🤖 AI Summary
Existing reinforcement learning approaches for mathematical reasoning with large language models struggle to balance efficiency and stability: PPO-based methods are stable but suffer from slow convergence, while REINFORCE-based methods are efficient yet prone to instability. This work proposes DISPO, an algorithm that, for the first time, decouples the clipping of importance sampling weights based on whether model responses are correct or incorrect, introducing a four-parameter controllable clipping mechanism.

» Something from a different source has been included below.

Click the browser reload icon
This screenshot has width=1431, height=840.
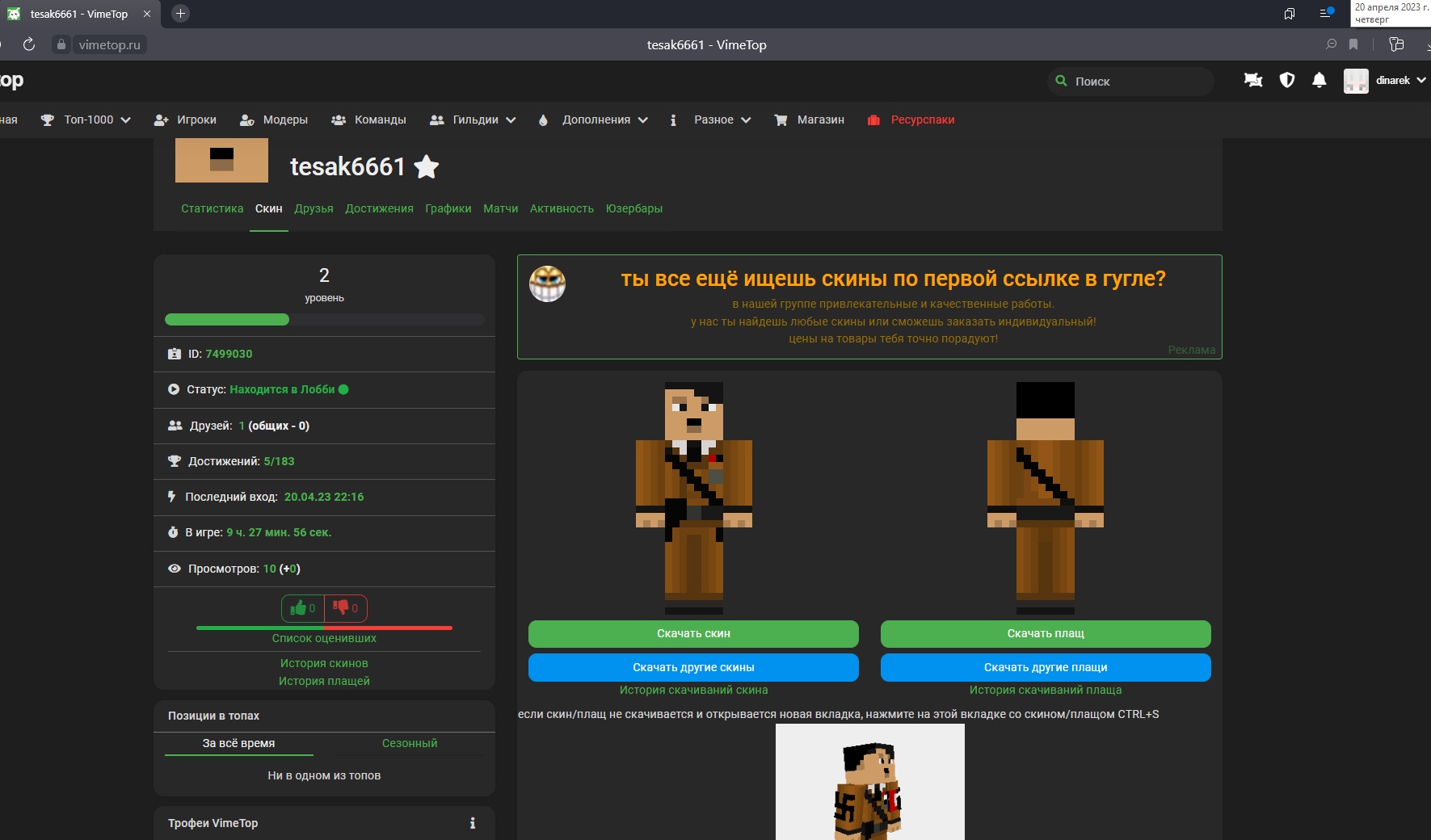(29, 44)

Within a REINFORCE framework, this enables fine-grained policy updates that effectively balance exploration and distillation. The method substantially improves both training stability and learning efficiency, achieving a 61.04% accuracy on AIME'24—outperforming CISPO (55.42%) and DAPO (50.21%)—and demonstrates consistent gains across multiple models and benchmarks.
📝 Abstract
Reinforcement learning with verifiable rewards has emerged as a promising paradigm for enhancing the reasoning capabilities of large language models particularly in mathematics. Current approaches in this domain present a clear trade-off: PPO-style methods (e.g., GRPO/DAPO) offer training stability but exhibit slow learning trajectories due to their trust-region constraints on policy updates, while REINFORCE-style approaches (e.g., CISPO) demonstrate improved learning efficiency but suffer from performance instability as they clip importance sampling weights while still permitting non-zero gradients outside the trust-region. To address these limitations, we introduce DISPO, a simple yet effective REINFORCE-style algorithm that decouples the up-clipping and down-clipping of importance sampling weights for correct and incorrect responses, yielding four controllable policy update regimes. Through targeted ablations, we uncover how each regime impacts training: for correct responses, weights>1 increase the average token entropy (i.e., exploration) while weights<1 decrease it (i.e., distillation) -- both beneficial but causing gradual performance degradation when excessive. For incorrect responses, overly restrictive clipping triggers sudden performance collapse through repetitive outputs (when weights>1) or vanishing response lengths (when weights<1). By separately tuning these four clipping parameters, DISPO maintains the exploration-distillation balance while preventing catastrophic failures, achieving 61.04% on AIME'24 (vs. 55.42% CISPO and 50.21% DAPO) with similar gains across various benchmarks and models.